Attendez-vous un héritage de Paris 2024
P.G. : « Non. Et je l’ai dit à Tony Estanguet [NDR : Président de Paris 2024]. C’est une grosse déception surtout quand on a la chance d’avoir un tel plateau ».
Comment se porte la Fédération Française de Golf ?
P.G. : « Nous sommes satisfaits. Notamment, parce nous venons de réaliser trois années consécutives d’augmentation de licences. Ce n’était pas arrivé depuis le milieu des années 90. C’est quelque chose de de bien dans un environnement qui reste encore compliqué et où le modèle économique d’une fédération sportive dépend du nombre de licences ».
Et côté sportif ?
P.G. : « Sur ce point, mon objectif a toujours été de placer des Français dans les 20 meilleurs joueurs du monde. Chez les garçons, c’est vrai, on a du retard. Mais chez les filles, cet objectif a été atteint avec Céline Boutier (NDR : n°5 au 18 septembre 2023). Il n’y a aucune volonté de récupération avec Céline, mais elle a été formée dans les instances de la fédération et nos centres de performance. Nous sommes donc très heureux qu’elle atteigne ce niveau là. Cela nous permet d’atteindre au moins la moitié de nos objectifs. Pour les jeunes, nous avons mis en place un suivi de performances grâce à un outil d’analyse de data des athlètes. Celui-ci permet de situer leur niveau en fonction de leur âge et de leur classement mondial chez les amateurs. Il permet une comparaison avec les joueurs qui aujourd’hui sont dans le Top 20 mondial. Ces données nous permettent de déterminer ce qu’on appelle les “couloirs de la performance”. On regarde si nos jeunes sont dans les temps de passage des meilleurs mondiaux. Aujourd’hui, nous avons cinq garçons et sept filles correspondant à ces critères. D’ailleurs, ici, à l’Open de France, c’est un jeune espoir de 15 ans qui était le premier Français au premier jour ! (NDR : Hugo Le Goff). Chez les garçons, les choses sont en train de bouger. Comme chez les filles. Du coup, nous sommes raisonnablement optimistes ».

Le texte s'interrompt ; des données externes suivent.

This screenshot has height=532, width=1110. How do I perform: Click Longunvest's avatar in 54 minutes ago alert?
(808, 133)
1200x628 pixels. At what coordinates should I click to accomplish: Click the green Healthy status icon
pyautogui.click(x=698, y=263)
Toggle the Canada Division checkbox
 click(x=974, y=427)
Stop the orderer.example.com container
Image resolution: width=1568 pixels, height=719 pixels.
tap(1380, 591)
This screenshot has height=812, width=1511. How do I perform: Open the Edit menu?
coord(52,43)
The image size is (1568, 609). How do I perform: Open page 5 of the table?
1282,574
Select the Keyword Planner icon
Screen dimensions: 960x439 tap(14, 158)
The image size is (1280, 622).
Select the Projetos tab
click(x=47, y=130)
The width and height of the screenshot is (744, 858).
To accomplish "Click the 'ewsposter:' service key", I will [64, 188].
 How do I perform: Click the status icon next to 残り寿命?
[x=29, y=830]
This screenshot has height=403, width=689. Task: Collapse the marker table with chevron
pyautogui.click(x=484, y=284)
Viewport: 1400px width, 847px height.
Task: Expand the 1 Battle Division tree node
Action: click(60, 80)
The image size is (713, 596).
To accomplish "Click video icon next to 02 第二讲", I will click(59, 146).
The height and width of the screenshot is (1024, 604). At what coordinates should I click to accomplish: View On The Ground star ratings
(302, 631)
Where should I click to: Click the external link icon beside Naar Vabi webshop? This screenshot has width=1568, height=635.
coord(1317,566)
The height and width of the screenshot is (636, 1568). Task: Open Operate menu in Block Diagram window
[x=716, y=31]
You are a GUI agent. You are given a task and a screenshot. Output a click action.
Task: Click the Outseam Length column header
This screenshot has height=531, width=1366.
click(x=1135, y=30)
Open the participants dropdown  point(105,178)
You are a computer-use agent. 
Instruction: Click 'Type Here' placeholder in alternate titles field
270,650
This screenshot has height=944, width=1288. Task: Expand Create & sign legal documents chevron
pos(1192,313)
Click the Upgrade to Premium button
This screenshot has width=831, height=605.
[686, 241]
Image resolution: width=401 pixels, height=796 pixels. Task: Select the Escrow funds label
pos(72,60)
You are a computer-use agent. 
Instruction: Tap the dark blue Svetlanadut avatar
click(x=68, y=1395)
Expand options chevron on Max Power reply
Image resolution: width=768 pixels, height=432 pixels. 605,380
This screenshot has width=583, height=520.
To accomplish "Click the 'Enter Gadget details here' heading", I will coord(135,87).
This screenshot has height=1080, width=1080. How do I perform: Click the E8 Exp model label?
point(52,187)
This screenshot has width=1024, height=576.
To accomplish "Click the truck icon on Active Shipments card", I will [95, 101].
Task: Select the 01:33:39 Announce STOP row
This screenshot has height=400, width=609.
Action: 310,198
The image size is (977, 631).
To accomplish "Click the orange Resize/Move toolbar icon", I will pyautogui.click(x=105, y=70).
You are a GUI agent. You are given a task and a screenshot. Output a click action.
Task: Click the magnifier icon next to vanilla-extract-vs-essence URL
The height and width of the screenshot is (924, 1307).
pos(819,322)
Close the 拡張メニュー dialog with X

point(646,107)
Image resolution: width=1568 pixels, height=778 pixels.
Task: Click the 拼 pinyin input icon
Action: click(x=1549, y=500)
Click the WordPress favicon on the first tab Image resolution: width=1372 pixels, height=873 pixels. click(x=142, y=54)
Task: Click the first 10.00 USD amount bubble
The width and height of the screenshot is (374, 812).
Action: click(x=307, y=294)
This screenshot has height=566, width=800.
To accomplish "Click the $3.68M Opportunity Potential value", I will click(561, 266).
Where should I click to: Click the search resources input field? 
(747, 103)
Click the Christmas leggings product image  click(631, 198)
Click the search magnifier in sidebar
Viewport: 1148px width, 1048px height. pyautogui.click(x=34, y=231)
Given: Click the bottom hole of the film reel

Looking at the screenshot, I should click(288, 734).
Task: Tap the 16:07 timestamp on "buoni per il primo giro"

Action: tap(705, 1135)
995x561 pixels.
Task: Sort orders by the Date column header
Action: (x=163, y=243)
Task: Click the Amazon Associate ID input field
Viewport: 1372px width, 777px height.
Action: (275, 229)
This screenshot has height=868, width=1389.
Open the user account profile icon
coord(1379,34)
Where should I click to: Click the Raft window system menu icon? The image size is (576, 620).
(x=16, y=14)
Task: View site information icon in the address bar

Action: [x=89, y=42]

Quel sont les autres chantiers importants ?
P.G. : « Celui de la ligne 18 ! [NDR : métro du Grand Paris]. Celui-ci va quand même beaucoup nous perturber parce que cette ligne va traverser le Golf National. Pendant deux ans cela va être compliqué ici. L’Open de France se jouera encore au Golf National l’année prochaine [NDR : en octobre 2024], mais ce ne sera pas le cas en 2025. On a quelques pistes pour cette édition que l’on doit justement travailler avec notre nouveau partenaire. Concernant les travaux, une grosse tranchée sera creusée au milieu du Golf National, au niveau du practice et le long du trou n°4. Cela va nous obliger à reconstruire et remodifier d’autres trous sur le parcours. Mais nous aurons ensuite une gare juste à côté et donc, en terme d’accessibilité, ce sera fantastique ».